To examine the binding of the S1 Optimer to each of the SARS-CoV-2 variants we monitored the interaction with the specific mutant S1 protein subunit using BLI. The coronavirus S protein is divided into two domains: S1 and S2. The S1 domain mediates receptor binding and the S2 mediates downstream membrane fusion 

The SARS-CoV-2 spike protein is composed of two subunits: the S1 subunit that harbors the receptor binding domain (RBD) and the S2 subunit that anchors the spike to the viral envelope and following activation enables host cell fusion.

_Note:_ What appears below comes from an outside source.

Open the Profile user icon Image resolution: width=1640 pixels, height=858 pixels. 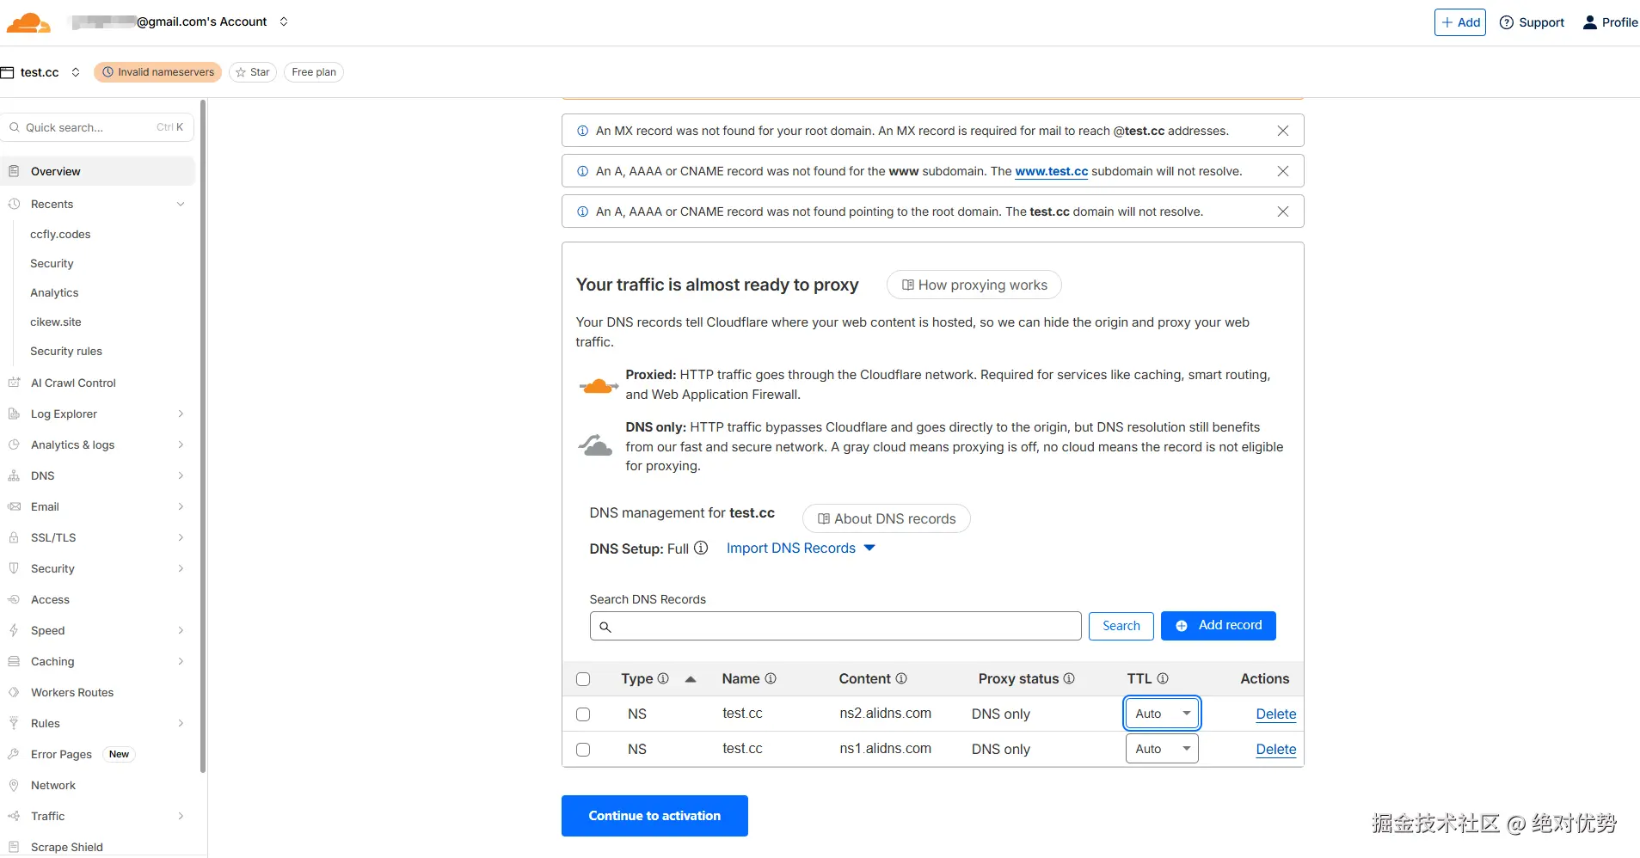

The S1 Optimers were able to bind to all four of the SARS-CoV-2 variants. This shows that the S1 Optimer is targeted to an epitope away from the site of major mutations within the S protein. Though there has been many fears of the potential for these novel mutations in SARS-CoV-2 S protein to allow the virus to evade detection by diagnostics and potentially reduce the efficacy of the vaccines, the S1 Optimer is not targeted to the current site undergoing mutations in the SARS-CoV-2 protein, and so should continue to recognise the variants of this virus, when used in various research and diagnostic assays.

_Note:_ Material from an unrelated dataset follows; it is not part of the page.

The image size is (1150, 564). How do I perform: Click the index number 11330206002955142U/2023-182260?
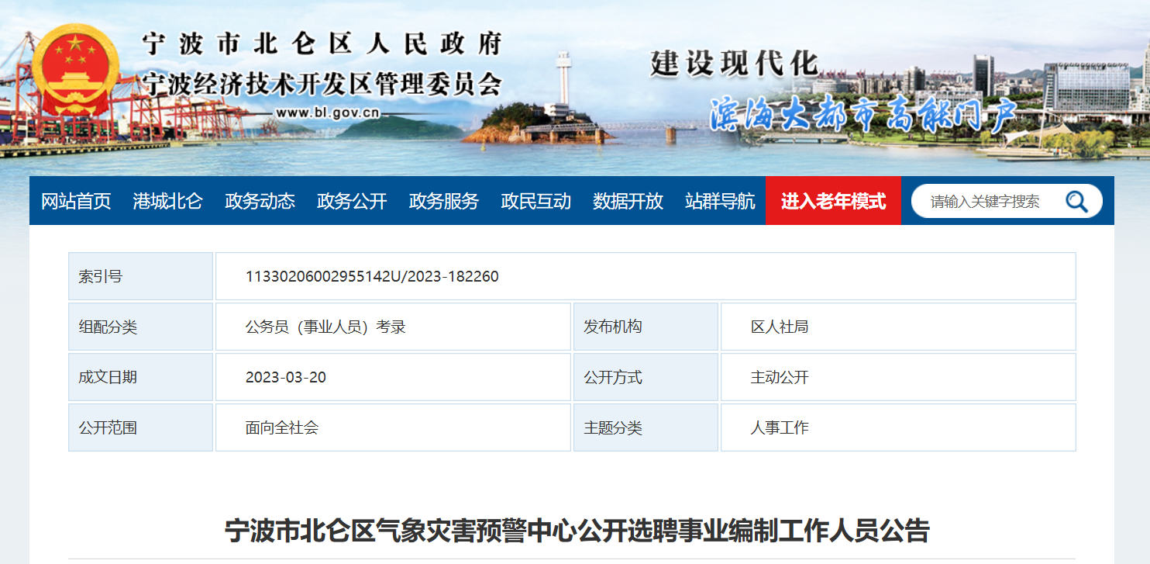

Biosensor analysis of SARS-CoV-2 S protein variants and WT with S1-specific Optimer shows the Optimers recognize the WT, D614G, B.1.1.7 and B.1.351 variant forms. BLI streptavidin probes were coated with 20 nM biotinylated Optimer, washed and the interaction measured in 80 μl of the target protein in buffer over the concentration range shown.

The S1 Optimer showed approximately equivalent binding affinity for each of the SARS-CoV-2 variants, suggesting that the Optimer reagents should show similar interactions with each of the mutants for equivalent assay performance.

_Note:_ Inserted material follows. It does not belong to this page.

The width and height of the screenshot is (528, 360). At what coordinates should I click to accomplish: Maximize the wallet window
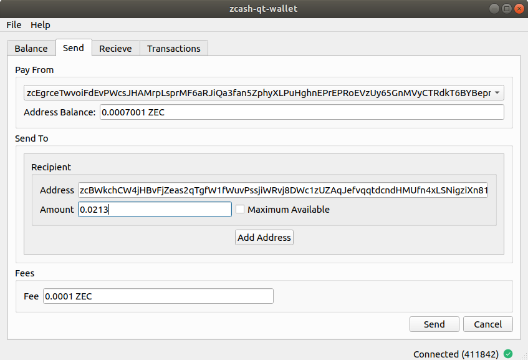(506, 9)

Affinity of the S1 Optimer to the SARS-CoV-2 variants shows similar binding kinetics to the WT and all three variant S proteins. KD values were determined for the WT and D614G mutants, and KD2 values for the B.1.1.7 and B.1.351 mutants.

KD values have been calculated for the WT and D614G prevalent mutant For the UK, B.1.1.7, and S.African variants, B.1.351, KD2 values were calculate. As can be seen from the BLI traces, the curves for both the UK and S.African variants show two phases – an initial quick on/off rate followed by a slower phase. This could represent an initial binding to the S1 target protein, followed by a target ‘locking’ phase, where the Optimer binds more tightly to the epitope. However, further structural studies would be necessary to determine the precise interactions underlying this observation. Nonetheless, as the S1 Optimers were seen to interact with similar affinity for each of the variants, assay performance for the detection and quantification of these reagents can be assured.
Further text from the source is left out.